### DOCUMENT EXTRACT
=== Section Start ===
Because giving in and the temporary satisfaction from eating poorly doesn’t feel as good as exercising self-restraint. There’s satisfaction from abstaining; in this case, that satisfaction is not only the healthier option; it makes me feel better. Short-term pleasure equals eating an 800-calorie slice of cheesecake fresh off the ice from a mop bucket. Long-term happiness is being able to say no to cheesecake, watching others enjoy it, and then feeling good an hour later. Self-control is better than short-term pleasure. It is also a pleasure.

Everything in life gets easier when you decrease wanting. Understandably there’s resistance to that, as there is a lot out there to enjoy. Here, it’s mostly in your mind because, as mentioned earlier, there is that much less to have. Greed and desire are the driving forces behind why humans engage in war, colonize far-off lands, and enslave other people. Almost all social atrocities point back to wanting more – more labor, more land, more profits because what some people have is not enough, and they want in addition to what they have. As a result, there’s little gratitude and too much desire.
=== Section End ===
### INSTRUCTIONS
**A.** For the passage on self-restraint, say whether each statement agrees with it, answering yes or no and quoting the deciding words: (i) self-control is described as better than short-term pleasure; (ii) the cheesecake slice is given as 500 calories; (iii) life is said to get harder when you decrease wanting.
**B.** Extend the passage on self-restraint and wanting, starting after its final sentence.
The lines that follow come from a separate source and have no connection to the passage on self-restraint.

### RECORDS
=== Section Start ===
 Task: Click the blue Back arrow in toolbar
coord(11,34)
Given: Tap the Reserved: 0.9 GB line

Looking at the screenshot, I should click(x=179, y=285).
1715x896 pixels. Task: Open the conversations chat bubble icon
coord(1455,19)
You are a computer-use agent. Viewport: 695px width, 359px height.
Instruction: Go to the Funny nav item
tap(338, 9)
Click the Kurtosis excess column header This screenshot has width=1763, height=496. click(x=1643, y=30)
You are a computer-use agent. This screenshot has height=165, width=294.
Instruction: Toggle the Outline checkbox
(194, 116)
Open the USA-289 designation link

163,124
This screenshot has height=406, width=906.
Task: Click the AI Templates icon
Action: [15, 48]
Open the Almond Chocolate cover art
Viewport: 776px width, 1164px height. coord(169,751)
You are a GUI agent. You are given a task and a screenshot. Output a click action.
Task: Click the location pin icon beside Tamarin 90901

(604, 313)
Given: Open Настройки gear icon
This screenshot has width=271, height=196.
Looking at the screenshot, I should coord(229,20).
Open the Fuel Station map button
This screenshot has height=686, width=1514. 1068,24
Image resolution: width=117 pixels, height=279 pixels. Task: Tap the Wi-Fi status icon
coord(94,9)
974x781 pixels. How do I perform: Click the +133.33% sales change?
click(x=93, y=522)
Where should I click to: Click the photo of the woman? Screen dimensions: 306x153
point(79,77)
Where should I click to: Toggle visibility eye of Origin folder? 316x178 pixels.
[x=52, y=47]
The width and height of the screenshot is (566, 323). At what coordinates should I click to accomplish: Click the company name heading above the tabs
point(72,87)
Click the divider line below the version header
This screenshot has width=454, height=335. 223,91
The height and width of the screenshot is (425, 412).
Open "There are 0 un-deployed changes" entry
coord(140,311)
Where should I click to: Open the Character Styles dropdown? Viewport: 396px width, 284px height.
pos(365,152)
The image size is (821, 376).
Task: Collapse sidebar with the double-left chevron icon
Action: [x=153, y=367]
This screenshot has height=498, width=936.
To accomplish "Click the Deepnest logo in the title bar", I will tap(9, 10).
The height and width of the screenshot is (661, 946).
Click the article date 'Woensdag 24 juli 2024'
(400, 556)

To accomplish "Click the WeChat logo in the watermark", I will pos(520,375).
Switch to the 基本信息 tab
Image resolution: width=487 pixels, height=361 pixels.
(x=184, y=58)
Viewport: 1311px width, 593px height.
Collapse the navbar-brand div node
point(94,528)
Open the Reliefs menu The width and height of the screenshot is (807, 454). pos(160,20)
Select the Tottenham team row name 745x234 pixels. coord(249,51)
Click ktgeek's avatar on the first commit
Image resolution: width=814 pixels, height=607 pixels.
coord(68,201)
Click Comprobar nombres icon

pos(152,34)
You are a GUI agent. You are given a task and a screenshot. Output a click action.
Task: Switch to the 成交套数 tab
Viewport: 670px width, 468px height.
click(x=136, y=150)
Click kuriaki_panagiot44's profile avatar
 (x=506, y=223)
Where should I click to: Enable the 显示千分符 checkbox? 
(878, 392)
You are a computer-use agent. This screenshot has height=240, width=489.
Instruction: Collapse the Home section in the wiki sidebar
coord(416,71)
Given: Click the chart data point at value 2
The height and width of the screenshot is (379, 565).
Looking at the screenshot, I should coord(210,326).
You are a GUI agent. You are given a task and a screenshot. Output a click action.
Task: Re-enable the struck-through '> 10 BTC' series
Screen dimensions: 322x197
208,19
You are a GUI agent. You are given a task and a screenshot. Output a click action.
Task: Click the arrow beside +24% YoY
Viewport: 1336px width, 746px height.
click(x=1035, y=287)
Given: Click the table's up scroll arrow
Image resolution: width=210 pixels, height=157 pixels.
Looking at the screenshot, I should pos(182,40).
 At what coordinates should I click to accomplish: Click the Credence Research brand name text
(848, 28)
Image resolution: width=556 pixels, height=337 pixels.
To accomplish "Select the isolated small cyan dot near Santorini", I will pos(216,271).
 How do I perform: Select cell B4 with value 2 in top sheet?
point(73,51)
=== Section End ===
### RESPONSES
**A.**
(i) Yes: "Self-control is better than short-term pleasure."
(ii) No: "an 800-calorie slice of cheesecake"
(iii) No: "Everything in life gets easier when you decrease wanting."

**B.**
Ryan Holiday and Stephen Hanselman’s Book “The Daily Stoic” has a brief passage on contentment and the concept of conditional happiness. I’ll be happy when… They say it’s like attempting to walk to the horizon, and you’re never going to get any closer. I hear, “I’ll be happy when I leave this place.” “I’ll be happy when I can eat what I want, watch what I want on TV, when I don’t have to stand for the count, when I don’t have to sleep on a metal bunk bed,” As the book states, “locate that yearning for more, better, someday and see it for what it is: the enemy of your contentment.”

Opposite contentment, you have anger. Anger may not be pervasive here, but it makes it rears its ugly head. You’ll hear, “this place makes me furious – I can’t stand the staff and their policies.” “They break so many rules that a third of them should be indicted.” “They don’t handle Covid the right way, and they don’t do this, that, or the other the way it should be done.” However, we never have the complete picture, and no matter how rational a complaint might be, none of it is in our control. There is a quote attributed to Marcus Aurelius, but it comes from a play by Euripides. “You shouldn’t give circumstances the power to rouse anger, for they don’t care at all.”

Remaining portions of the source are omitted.